14 juillet 2011

Slow Release

The elephant in the editorial room of American criticism...
(Films in reverse-chronological order of their USA release date)
Data source: Box Office Mojo 

Can't you see anything wrong in there??? This is absolutely ri-di-cu-lous!
  • Tree of Life : Cannes 2011 PALME D'OR!!! + American-made movie + Americana backdrop + English language + Terrence Malick cult status + BRAD PITT celebrity appeal = 228 screens (6 weeks of theatrical run so far) in a country of 40000 screens
  • Somewhere : Venice 2010 GOLDEN LION!!! + American-made movie + English language + Hollywood backdrop + Coppola namesake + Stephen Dorff = only 83 theatres (10 weeks) 
  • INLAND EMPIRE : Selected at Venice 2006 + American-made movie + English language + Laura Dern celebrity + Hollywood backdrop + critically acclaimed auteur + Top10 of the Year = 15 screens (17 weeks) 
  • The Sun : Berlin 2005 selection + General MacArthur + American history backdrop + critically acclaimed auteur + Top10 of the year = 4 screens (18 weeks) This one should be shown in every classroom in America for anti-war education!
  • Uncle Boonmee : Cannes 2010 PALME D'OR!!! + Critically acclaimed auteur + Top10 of the year = only 6 arthouse owners in the USA wanted to show this major work to their customers... 
  • Ten : Selected at Cannes 2002 + Road movie + critically acclaimed auteur (KIAROSTAMI!!!) + Top10 of the year = 4 screens (14 weeks)
  • Werckmeister Harmonies : Selected at TIFF 2000 + Film Noir + Partial English language + Tilda Swinton celebrity appeal + Critically acclaimed auteur + Top30 of the decade = 1 FUCKING screen (1 week) in the entire country ???
  • Yi Yi : Selected at Cannes 2000 + Child cuteness + Critically acclaimed auteur + Top30 of the decade = 15 screens (6 weeks)
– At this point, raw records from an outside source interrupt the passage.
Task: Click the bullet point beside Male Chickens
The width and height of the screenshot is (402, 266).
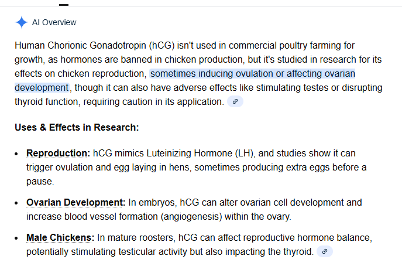Action: pyautogui.click(x=18, y=238)
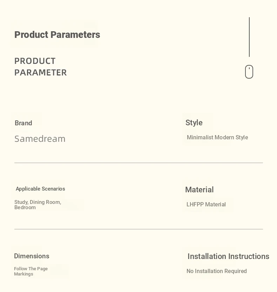Click the PRODUCT PARAMETER subtitle
This screenshot has width=277, height=292.
[41, 67]
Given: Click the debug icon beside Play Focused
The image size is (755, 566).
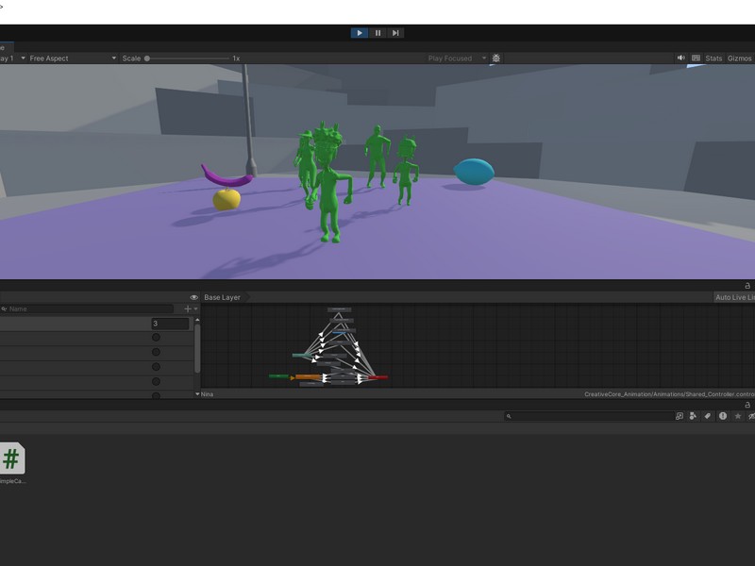Looking at the screenshot, I should coord(495,58).
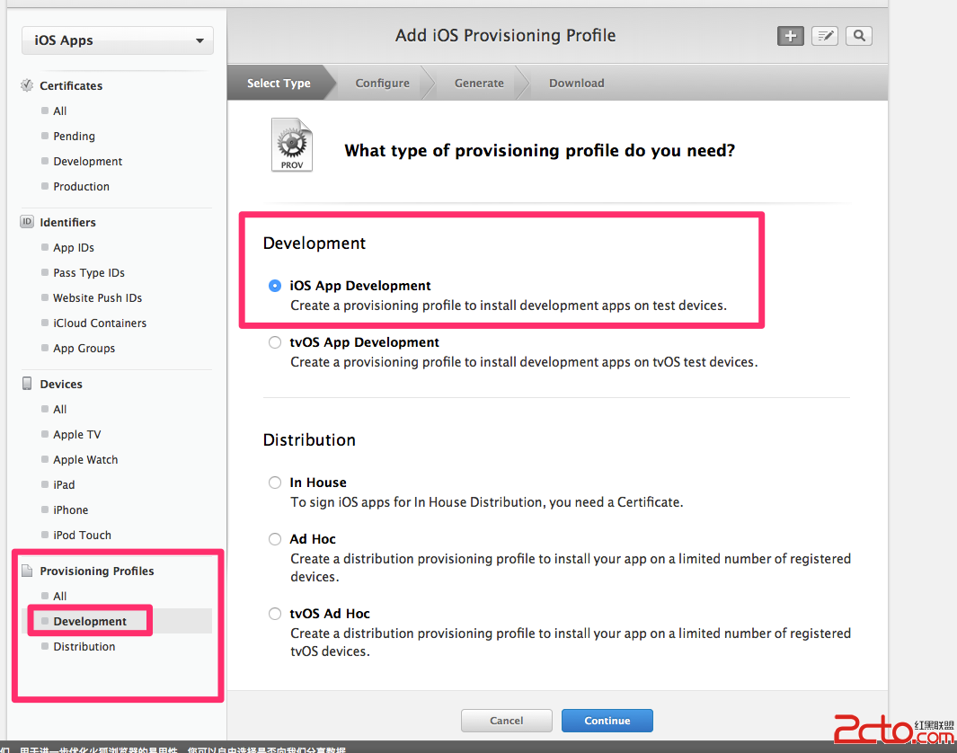Go to the Configure step tab
This screenshot has height=753, width=957.
(382, 83)
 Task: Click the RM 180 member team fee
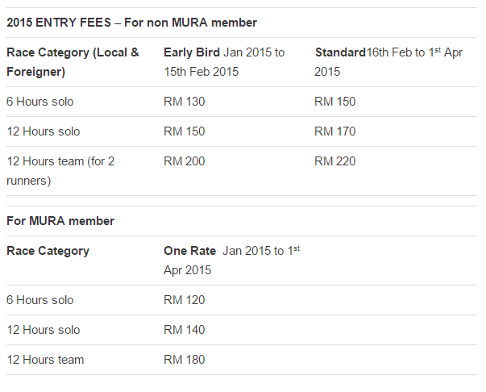pos(184,360)
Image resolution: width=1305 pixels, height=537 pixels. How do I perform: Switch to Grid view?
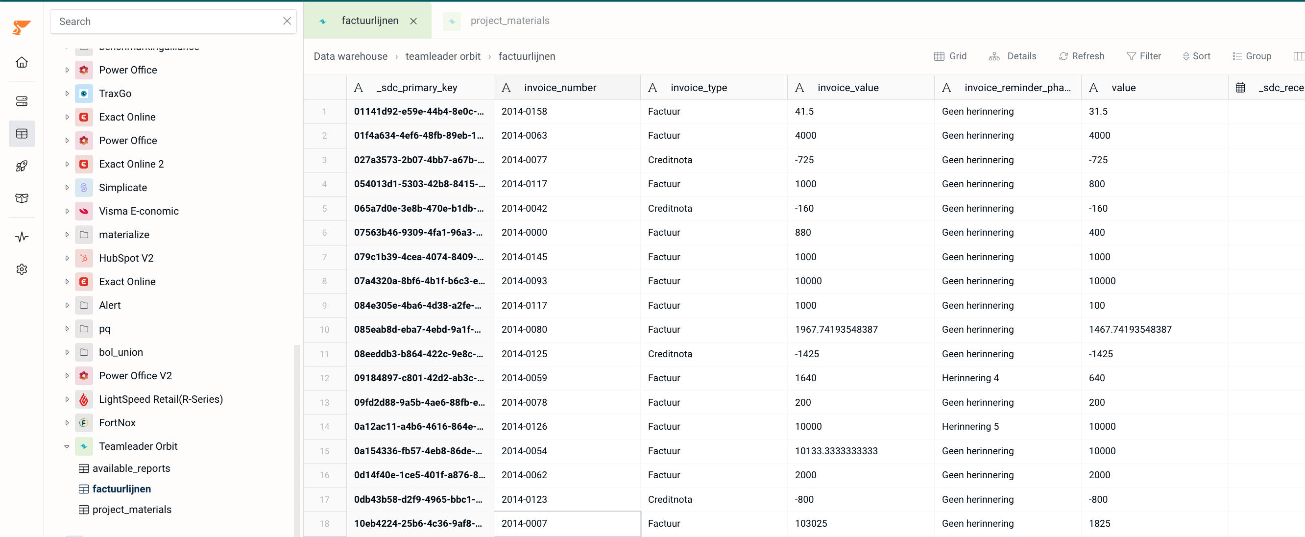tap(950, 56)
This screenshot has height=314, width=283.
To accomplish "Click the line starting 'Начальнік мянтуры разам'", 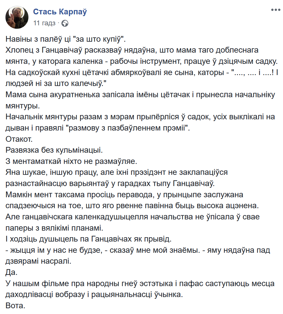I will pos(140,117).
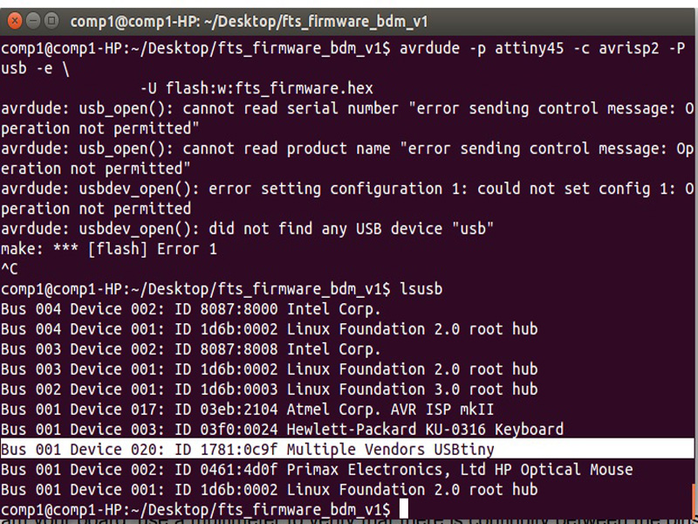Click the 'cannot read serial number' error line
Image resolution: width=698 pixels, height=524 pixels.
(347, 108)
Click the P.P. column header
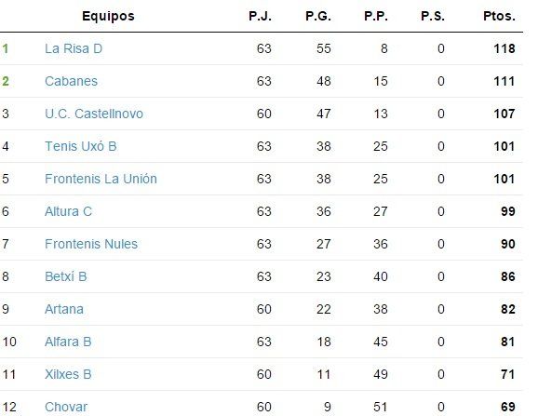The height and width of the screenshot is (416, 538). 376,16
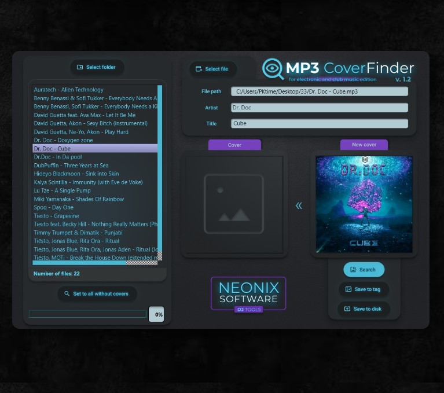Click the empty cover placeholder image
Image resolution: width=444 pixels, height=393 pixels.
pyautogui.click(x=234, y=204)
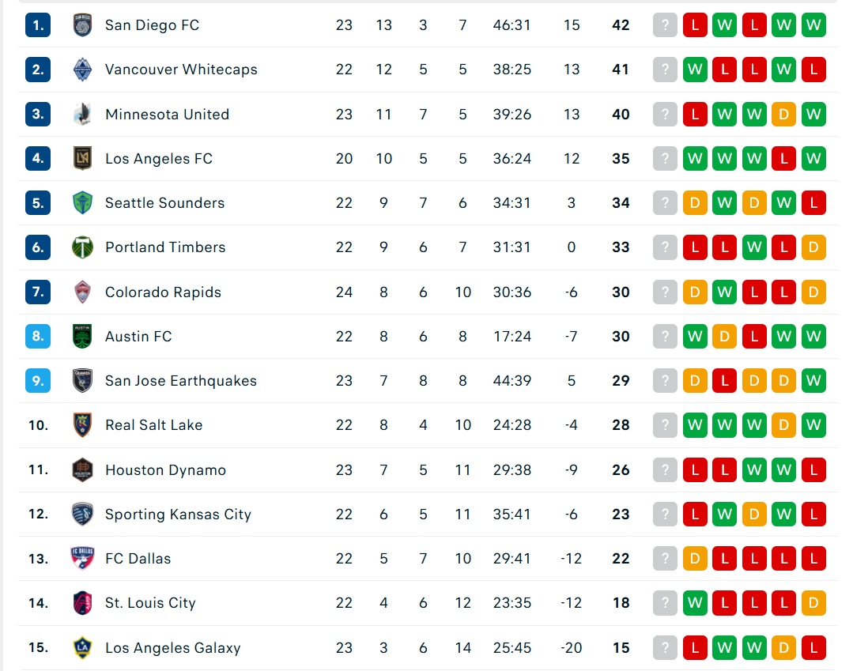The width and height of the screenshot is (853, 671).
Task: Click the Vancouver Whitecaps logo
Action: pyautogui.click(x=83, y=70)
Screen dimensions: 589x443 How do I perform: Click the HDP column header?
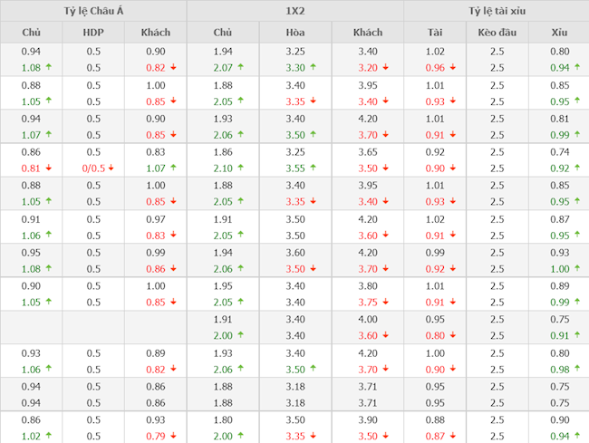click(93, 33)
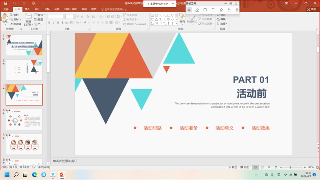This screenshot has height=180, width=320.
Task: Click the trash icon in the drawing board toolbar
Action: 237,10
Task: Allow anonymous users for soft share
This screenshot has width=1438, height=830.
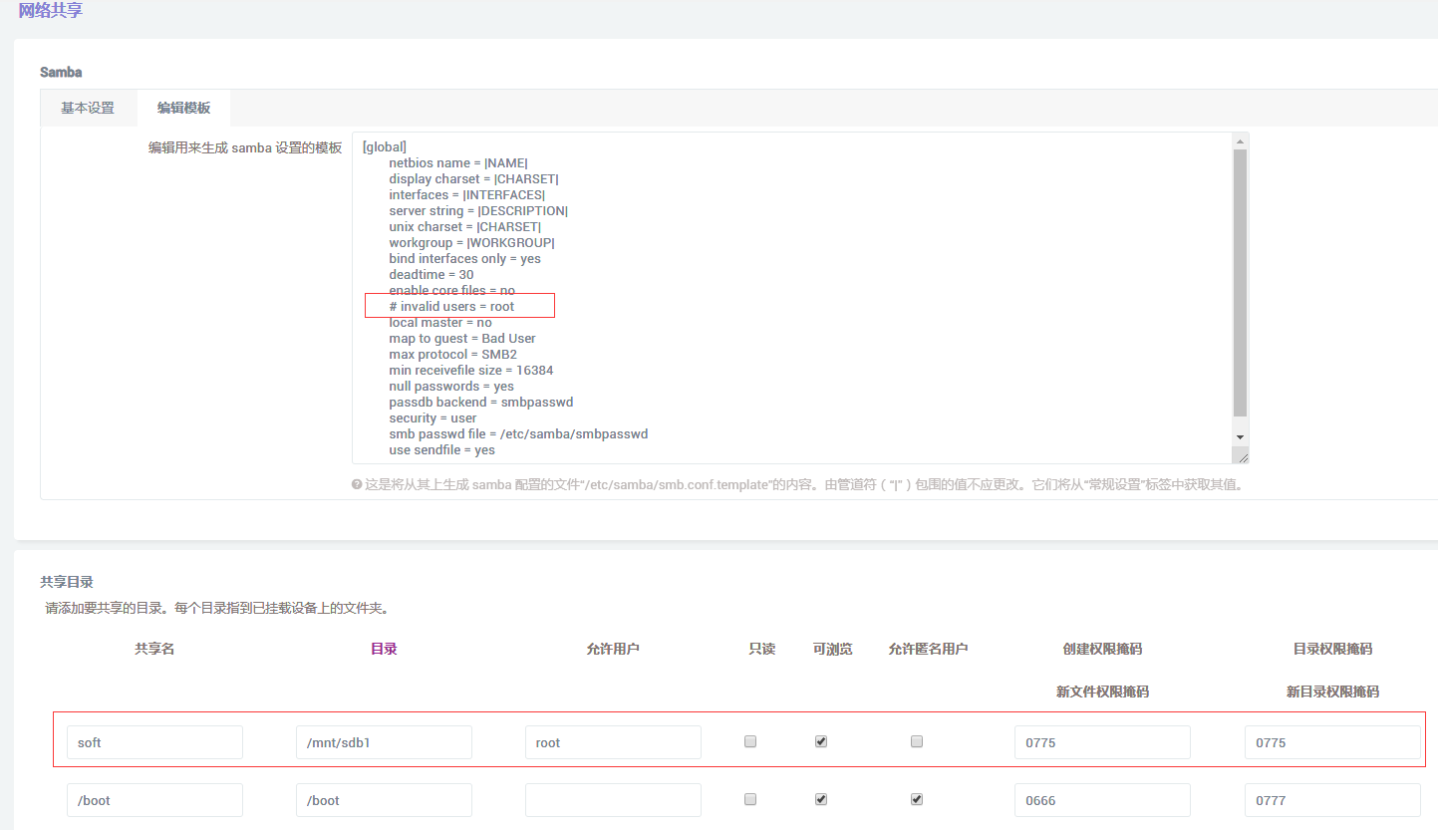Action: coord(917,741)
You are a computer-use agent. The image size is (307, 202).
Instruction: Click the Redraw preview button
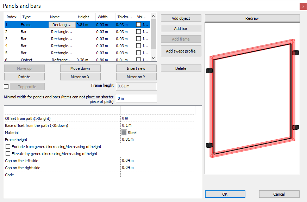252,18
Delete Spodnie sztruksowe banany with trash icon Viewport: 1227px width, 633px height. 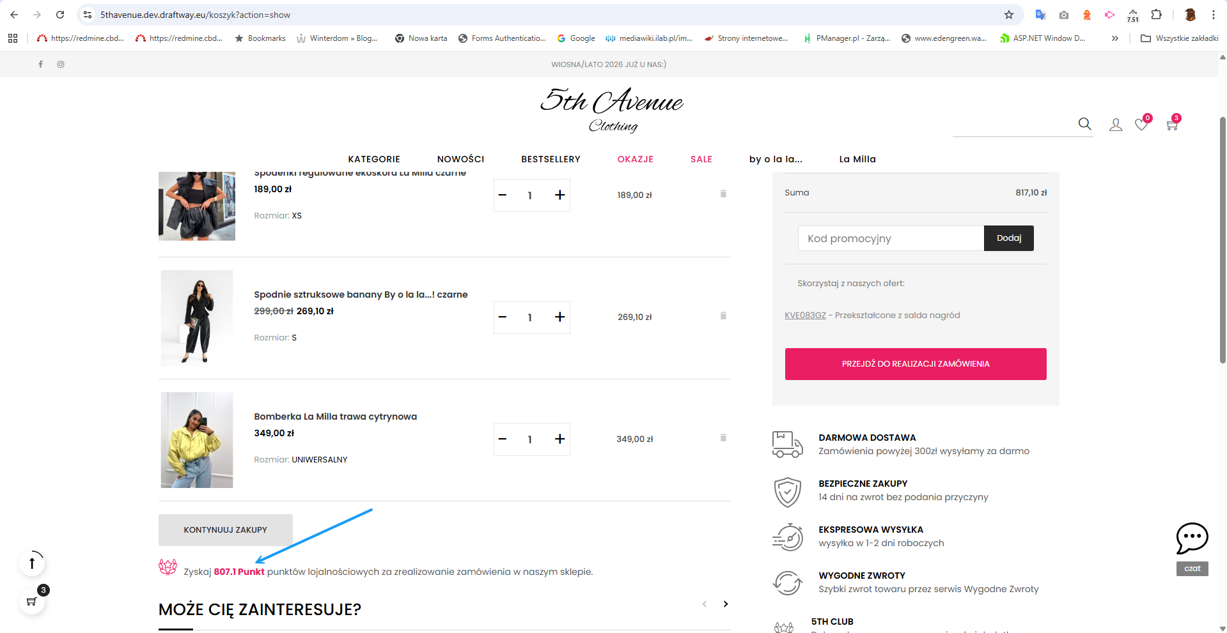click(x=723, y=316)

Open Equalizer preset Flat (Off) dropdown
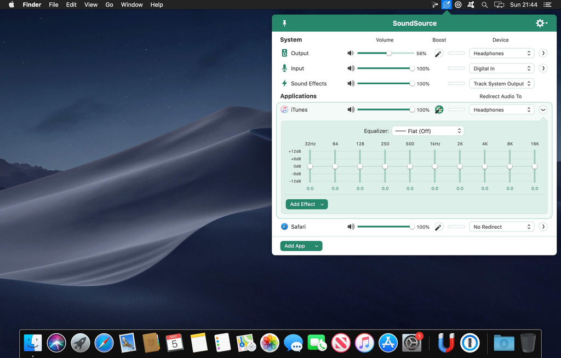click(x=428, y=131)
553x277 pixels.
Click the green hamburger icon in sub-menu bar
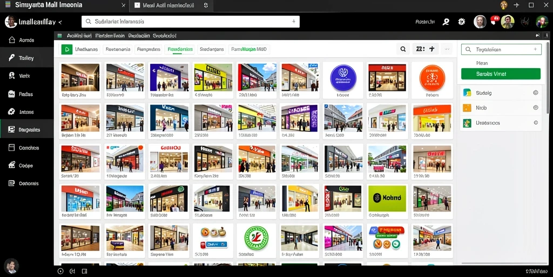[x=59, y=36]
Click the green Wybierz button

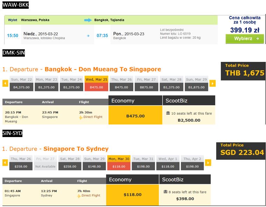245,39
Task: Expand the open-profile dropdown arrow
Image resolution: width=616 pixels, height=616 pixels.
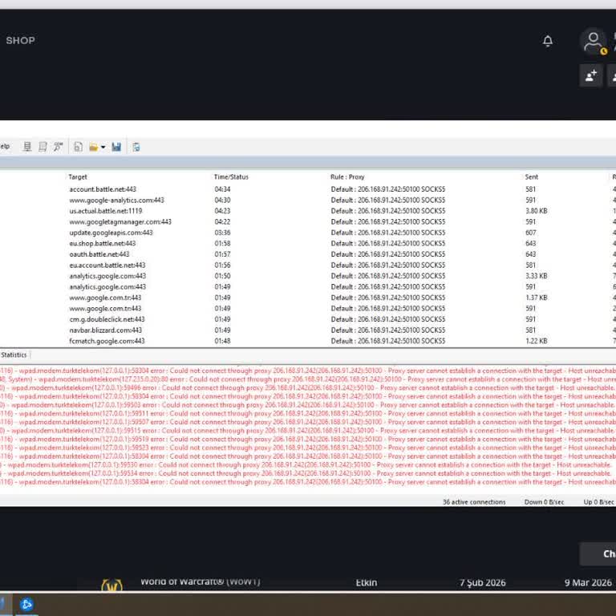Action: pos(103,147)
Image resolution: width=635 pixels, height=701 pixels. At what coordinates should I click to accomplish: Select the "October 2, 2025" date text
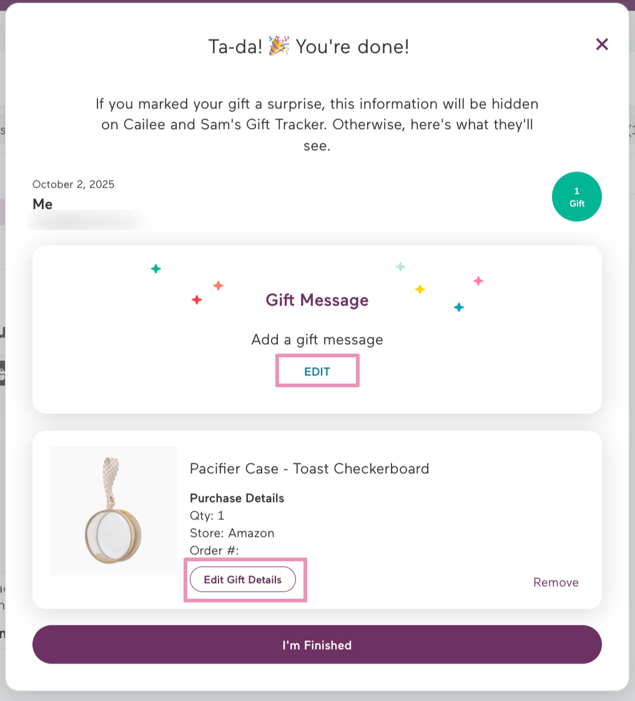tap(73, 184)
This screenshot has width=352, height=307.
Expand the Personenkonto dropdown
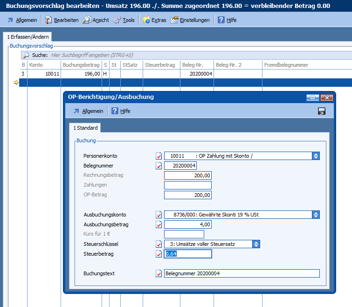pos(316,156)
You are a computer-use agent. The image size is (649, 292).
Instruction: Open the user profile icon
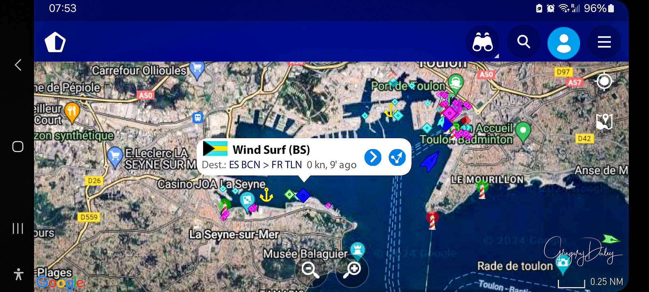coord(563,43)
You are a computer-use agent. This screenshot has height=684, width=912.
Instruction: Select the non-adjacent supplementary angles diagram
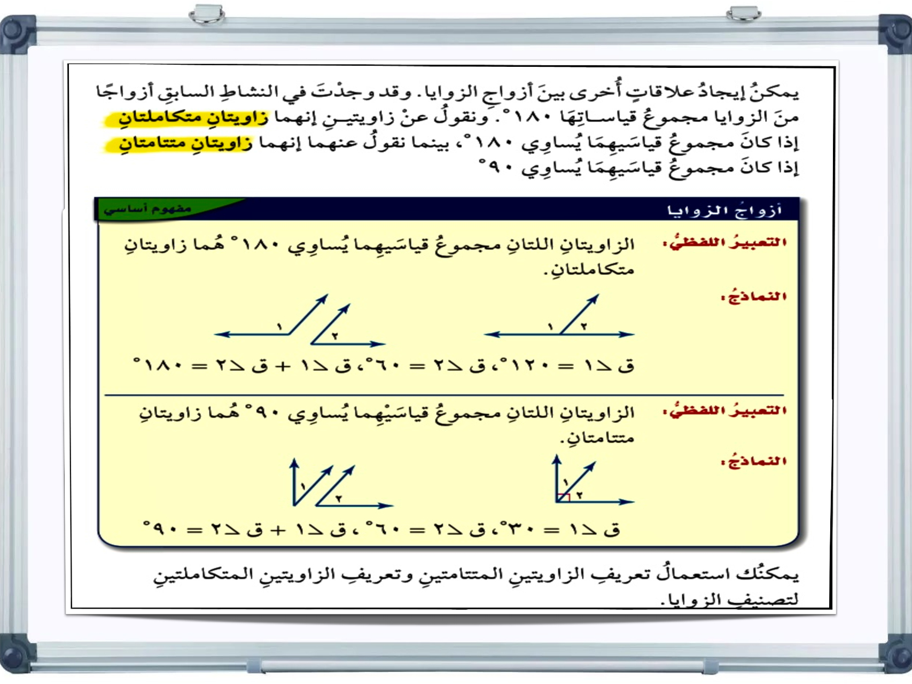(300, 321)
All these (on the chart above) should get at least as wide an "arthouse-grade" release as Broken flowers (433), if not more, which is a mere 1% of available screens total. And the Tree of Life should not get any less screens than The American, from an aesthetic or commercial standpoint. But they didn't even get that... (the blockbuster treatment is about 3000-4000 screens in the USA = 10% of total screens) What the fuck is wrong with you guys??? The American distribution system is totally bankrupt.

These films are stereotyped as "relatively slowish". OK they will never reach the widest mainstream appeal of stupid comedies and children book adaptations... No argument there. And some of them have a very targeted audience because of a difficult subject, or pornographic images, or an uneventful nature, I understand perfectly that these only interest a very limited portion of the regular movie-goers... but not to the point where a country of 311 millions inhabitants must fit a niche of challenging artfilms lovers inside a dozen theatres... let alone a single one theatre!!! 
4 screens equal about 0.01% of the available screens, is that the proportion of artfilm-friendly audience in the USA??? This is not even a niche, it's a negligible fraction in statistical terms. The "cinephile community" in the USA is virtually nonexistent. 
If there was only 1 or 10% of the American population interested to watch artfilms, foreign films, subtitled films, challenging aesthetics... yeah that would be a marginal proportion next to the still overwhelming mainstream majority, like in every other country in the world... but I cannot believe there is no larger market than 0.01% for cinephiles who seek more than entertainment. This is depressing.

And these numbers on the chart are the "widest release", meaning the peak of maximum screens given to that film somewhere along its theatrical run... it never gets this many screens every week it's playing, be it 30 weeks (in the best case) or only 1 (pity distribution). Since American distributors don't have the balls to take a risk for a film they believe in, foreign films always open on a couple of screens, and only if the opening weekend is satisfying, they might expand little by little to the screens outside NYC, to other cities...
In France the films usually open on peak screens, and then they drop screens as the turnout starts to fade out, because distributors take risks for films they bet on (yes the state subsidies also help), the risk to meet the kind of audience they deserve. And the amplitude of the opening screens is instrumental in installing the buzz around the film. If it is available on many screens, it gets more attention, and people believe that film is important because of its wide exposition and the trust the industry puts in it.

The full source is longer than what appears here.